原文抜粋 ▸
+++
このような余剰汚泥の沈降性および脱水性は、下水等の初沈汚泥の場合よりも悪く、固液分離および脱水処理が困難である。この原因にはいろいろな要因が関連しているが、沈降性は原水水質や処理条件によっても変わり、沈降性が悪化すると、処理不能に陥ることもある。
【0003】
活性汚泥の沈降性および脱水性が悪い原因として、汚泥中の無機質含有量が低いことがあげられる。
しかし、従来の好気性生物処理方法では、汚泥中の無機質含有量を無機質を添加することなく調節することは困難であり、このため汚泥の性状は一義的に決定され、汚泥の沈降性および脱水性は悪くなっていた。
【0004】
活性汚泥の沈降性に関しては、バルキング防止のために、原水のBOD/N比などの処理条件を選ぶことが行われていたが、この場合、バルキングが防止できても、活性汚泥の本来的な沈降性の悪さは改善されず、脱水性の悪さも改善されない。
従って従来は、活性汚泥の実質的な沈降性、脱水性の改善のための方策はとられていないのが実情である。
【0005】
ところで、特開平2−227191号および特開平2−277597号には、余剰汚泥をアルカリまたは酸の添加および加熱下に可溶化した後、曝気槽に戻して好気性生物処理することにより、生成する余剰汚泥を減容化することができる有機性汚泥の処理方法が提案されている。
しかし、上記公報の処理方法は余剰汚泥の減容化のみを目的とするものであり、生成する余剰汚泥の性状は考慮されておらず、余剰汚泥の性状に及ぼす可溶化条件も何ら検討されていない。
【0006】
【発明が解決しようとする課題】
本発明の目的は、汚泥の沈降性および脱水性を改善し、しかも生成する余剰汚泥の量を減容化することができる有機性排液の好気性生物処理方法を提案することである。
【0007】
【課題を解決するための手段】
本発明は次の有機性排液の好気性生物処理方法である。
(1)有機性排液を曝気槽で活性汚泥の存在下に好気性生物処理し、曝気槽内の混合汚泥を固液分離して、分離汚泥の一部を余剰汚泥として系外へ排出し、他の一部を返送汚泥として曝気槽に返送する方法において、
曝気槽内の混合汚泥または分離汚泥の一部を可溶化処理して曝気槽に導入し、
この可溶化処理に供給する汚泥の供給量および系外へ排出する余剰汚泥の排出量を、有機汚泥減容率を目安にし、該有機汚泥減容率が50〜80%となるように制御することにより、
曝気槽内の活性汚泥のVSS/SS比およびMLVSSを所定値に維持する
ことを特徴とする有機性排液の好気性生物処理方法。
(2) 曝気槽内の活性汚泥のVSS/SS比を0.2〜0.7、およびMLVSSを500〜10000mg/lに維持することを特徴とする上記(1)記載の有機性排液の好気性生物処理方法。
(3)前記分離汚泥の可溶化処理がオゾン処理であることを特徴とする上記(1)または(2)記載の有機性排液の好気性生物処理方法。
+++
提供資料 ▸
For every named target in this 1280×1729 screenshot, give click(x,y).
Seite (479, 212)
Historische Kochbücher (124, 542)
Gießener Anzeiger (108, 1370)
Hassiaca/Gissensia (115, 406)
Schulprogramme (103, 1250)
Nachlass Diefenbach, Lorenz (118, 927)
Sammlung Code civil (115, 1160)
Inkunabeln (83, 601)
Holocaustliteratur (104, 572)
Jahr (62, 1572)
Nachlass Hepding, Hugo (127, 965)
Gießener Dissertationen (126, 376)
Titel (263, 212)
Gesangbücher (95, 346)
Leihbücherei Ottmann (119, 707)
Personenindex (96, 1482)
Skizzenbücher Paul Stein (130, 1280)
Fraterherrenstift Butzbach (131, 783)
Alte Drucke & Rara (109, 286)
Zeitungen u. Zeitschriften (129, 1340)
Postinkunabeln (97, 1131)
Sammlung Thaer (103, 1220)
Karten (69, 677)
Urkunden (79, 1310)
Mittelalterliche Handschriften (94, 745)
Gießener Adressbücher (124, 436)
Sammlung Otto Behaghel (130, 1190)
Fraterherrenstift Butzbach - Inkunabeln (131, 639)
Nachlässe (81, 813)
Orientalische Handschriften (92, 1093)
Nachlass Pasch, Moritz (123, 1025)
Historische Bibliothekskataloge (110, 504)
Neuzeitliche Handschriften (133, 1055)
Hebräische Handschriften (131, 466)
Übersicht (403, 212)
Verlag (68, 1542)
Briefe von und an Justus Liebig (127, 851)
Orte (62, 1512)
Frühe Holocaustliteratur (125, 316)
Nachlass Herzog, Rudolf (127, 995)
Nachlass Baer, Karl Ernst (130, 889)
+++
指定課題 A ▸ 好気性生物処理に関する抜粋では、活性汚泥の沈降性および脱水性が悪い原因として何があげられていますか。
指定課題 B ▸ 好気性生物処理に関する抜粋のうち、「従って従来は、活性汚泥の実質」から「理方法を提案することである。」に至るまでの部分をすべて、一字一句違えずに書き写してください。
指定課題 C ▸ 有機性排液の好気性生物処理方法に関する抜粋について、最後の文の後から続きを書き進めてください。
なお、資料は抜粋の内容とは一切関係がありません。

課題の回答 A ▸ 汚泥中の無機質含有量が低いことです。

課題の回答 B ▸
従って従来は、活性汚泥の実質的な沈降性、脱水性の改善のための方策はとられていないのが実情である。
【0005】
ところで、特開平2−227191号および特開平2−277597号には、余剰汚泥をアルカリまたは酸の添加および加熱下に可溶化した後、曝気槽に戻して好気性生物処理することにより、生成する余剰汚泥を減容化することができる有機性汚泥の処理方法が提案されている。
しかし、上記公報の処理方法は余剰汚泥の減容化のみを目的とするものであり、生成する余剰汚泥の性状は考慮されておらず、余剰汚泥の性状に及ぼす可溶化条件も何ら検討されていない。
【0006】
【発明が解決しようとする課題】
本発明の目的は、汚泥の沈降性および脱水性を改善し、しかも生成する余剰汚泥の量を減容化することができる有機性排液の好気性生物処理方法を提案することである。

課題の回答 C ▸
(4)オゾン処理する場合のオゾンの供給量は、オゾン注入率が0.002〜0.2−O3/g−VSSとなるように供給することを特徴とする上記(3)記載の有機性排液の好気性生物処理方法。
【0008】
本発明で処理の対象となる排液は、有機物を含有しているものであれば特に限定されず、下水、し尿、産業排液など、通常好気性生物処理法により処理されている排液が処理の対象になる。
【0009】
本発明では、有機性排液を曝気槽内で活性汚泥の存在下に好気性生物処理し、曝気槽内の混合汚泥を固液分離して、分離汚泥の一部を余剰汚泥として排出し、他の一部を返送汚泥として曝気槽に返送する通常の好気性生物処理において、曝気槽内の汚泥、または分離汚泥の一部を可溶化処理して曝気槽に導入する。
【0010】
可溶化のための汚泥の引抜は、曝気槽から槽内液の状態で引抜いてもよく、また汚泥分離槽から分離汚泥を引抜いてもよい。これらの引抜汚泥はそのまま可溶化処理に供してもよく、遠心分離機などにより高濃度に濃縮したものを可溶化してもよい。
【0011】
本発明では可溶化処理に供給する汚泥の供給量および系外に排出する余剰汚泥の排出量を、有機汚泥減容率を目安にし、該有機汚泥減容率が50〜80%となるように制御することにより、曝気槽内活性汚泥のVSS/SS比およびMLVSSを所定値に維持し、これによって生物処理性能を低下させることなく、曝気槽内の活性汚泥の沈降性および脱水性を改善するとともに、減容化を行う。これにより、汚泥分離槽における分離操作が容易となり、また生成する余剰汚泥の脱水処理も容易になる。
【0012】
曝気槽内の活性汚泥のVSS/SS比は0.2〜0.7、好ましくは0.3〜0.6、MLVSSは500〜10000mg/l、好ましくは1000〜5000mg/lに維持するように制御することができる。一般的傾向としてVSS/SS比が小さくなるほど汚泥の比重が高くなり、沈降性、脱水性がよくなる。
【0013】
引抜汚泥の可溶化の方法としては、加熱分解等の物理的手段;過酸化水素等の酸化剤による酸化分解、酸溶解、アルカリ溶解等の化学的手段;これらを組合せた手段などがあげられるが、オゾンによる酸化分解(以下、オゾン処理という)が好ましい。
【0014】
すなわち加熱分解では加熱−冷却のサイクルを必要とし、また酸、アルカリ等による処理は後で中和を必要とし、熱や薬剤の無駄が多いが、オゾン処理の場合は反応が迅速で無駄が少なく、生物処理による無機化が容易である。
オゾン処理する場合のオゾンの供給量は、オゾン注入率が0.002〜0.2g−O3/g−VSS、好ましくは0.01〜0.1O3/g−VSSとなるように供給するのが望ましい。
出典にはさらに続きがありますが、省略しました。